The largest of all African vultures with a breath-taking 2.8 m wing span. The lappet-faced vulture is a solitary bird which lives in dry savanna, thornbush and deserts that have isolated trees for nesting, resting and roosting. It has a conspicuous pink-skinned heavy head with a huge bill that it uses for tearing through the hind of thick skinned carcases.
The lappet-faced vulture is so named because of the fleshy folds on its neck known as lappets.
Lappet-faced vultures will hang around the edges of a carcass to wait for the feeding frenzy to finish.
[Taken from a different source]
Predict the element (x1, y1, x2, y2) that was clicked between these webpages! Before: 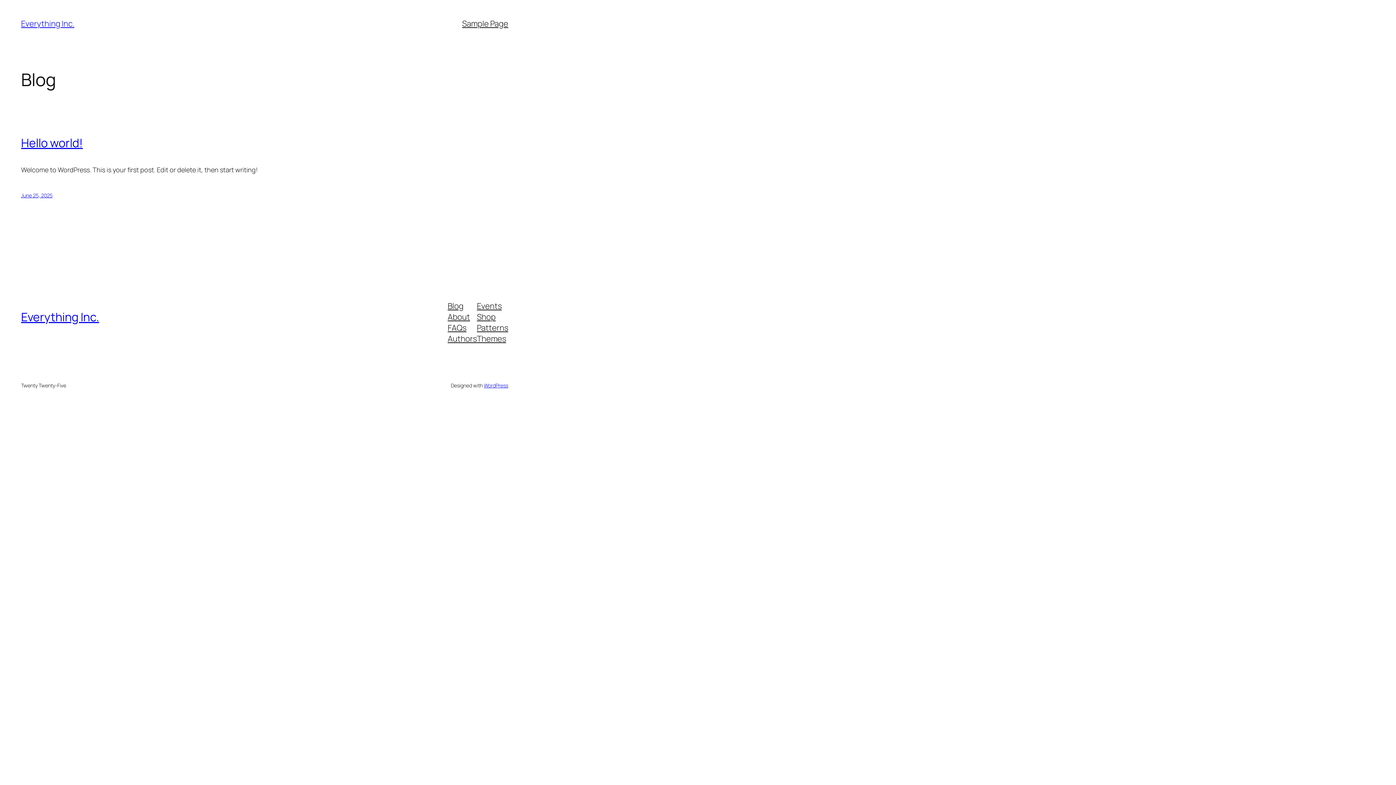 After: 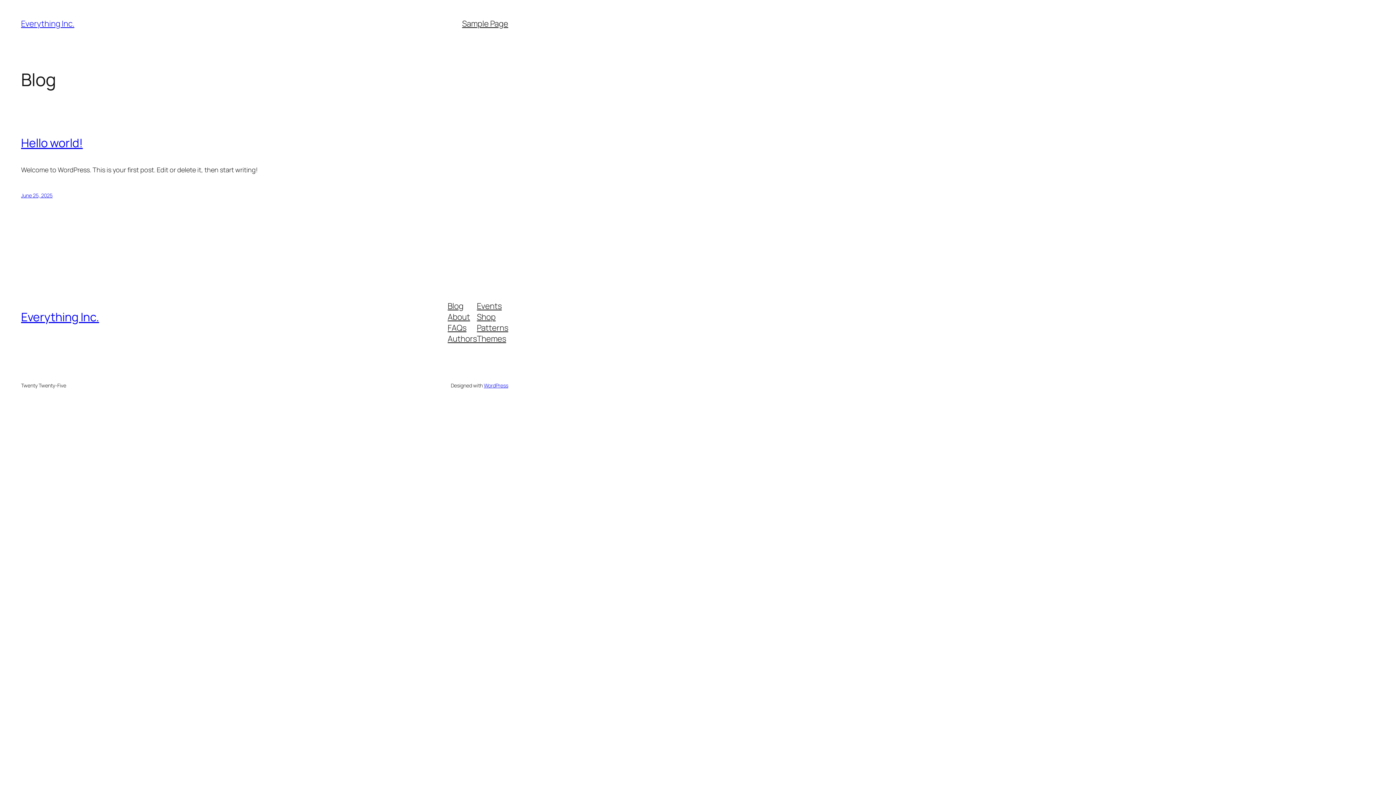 Action: bbox: (477, 311, 495, 322) label: Shop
It will then move in and finish off the tough skin, tendons and ligaments left by the other birds.
Often other vultures have to wait for the arrival of the lappet-faced as it is the only bird that can open the carcass of some thick skinned animals.
A lappet-faced vulture will defend its carcass against scavengers like jackals.
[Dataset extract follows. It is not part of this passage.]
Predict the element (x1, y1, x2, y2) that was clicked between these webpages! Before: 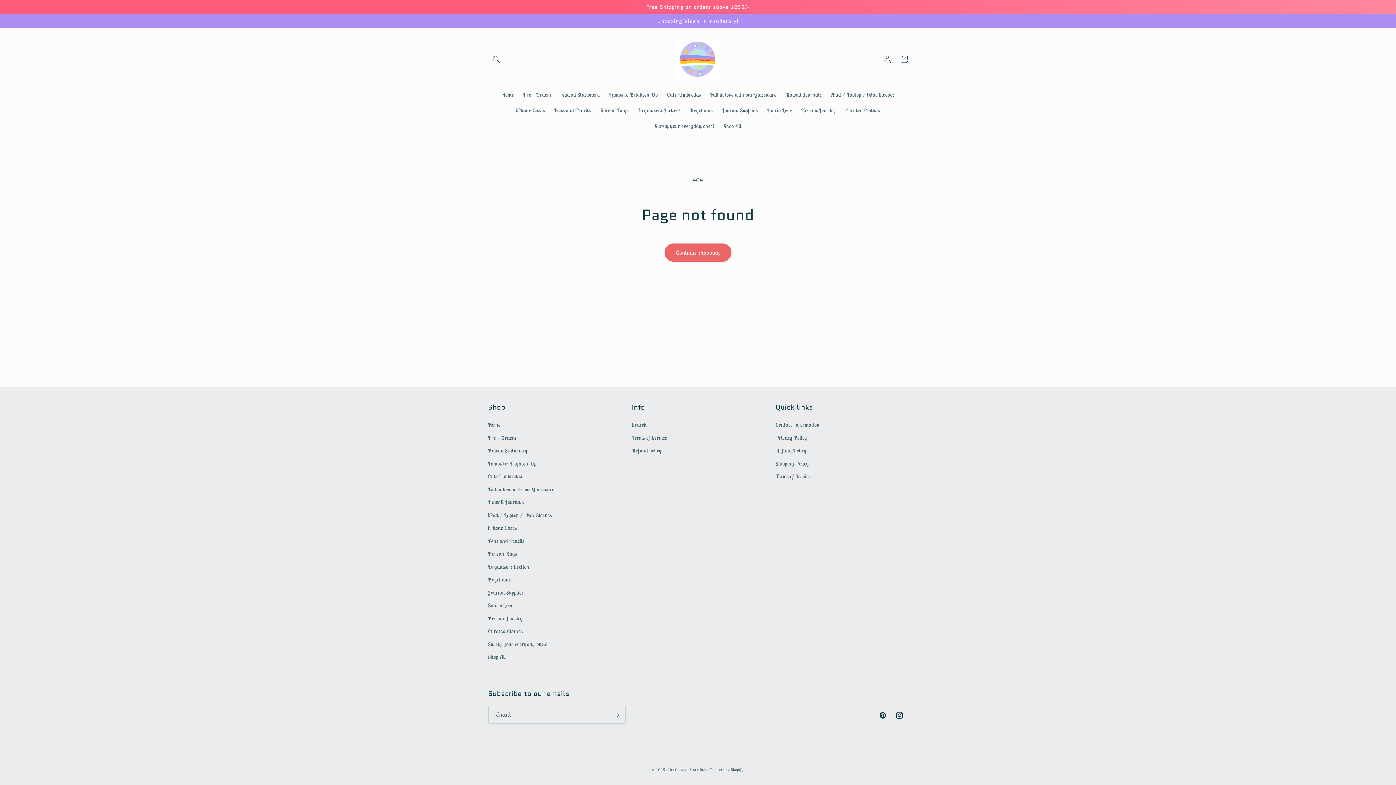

Lappet-faced vulture eggs take 2 days to hatch.
A lappet-faced vulture can quickly tuck away 1.5 kg in its crop (a sock-like storage chamber) so that it can consume the food away from the carcass.
With a wing span of up to 2.8m and a body length of over 1 m the lappet-faced is the largest vulture in Africa.
Lappet-faced vultures have been known to prey on live animals including small mammals and flamingos.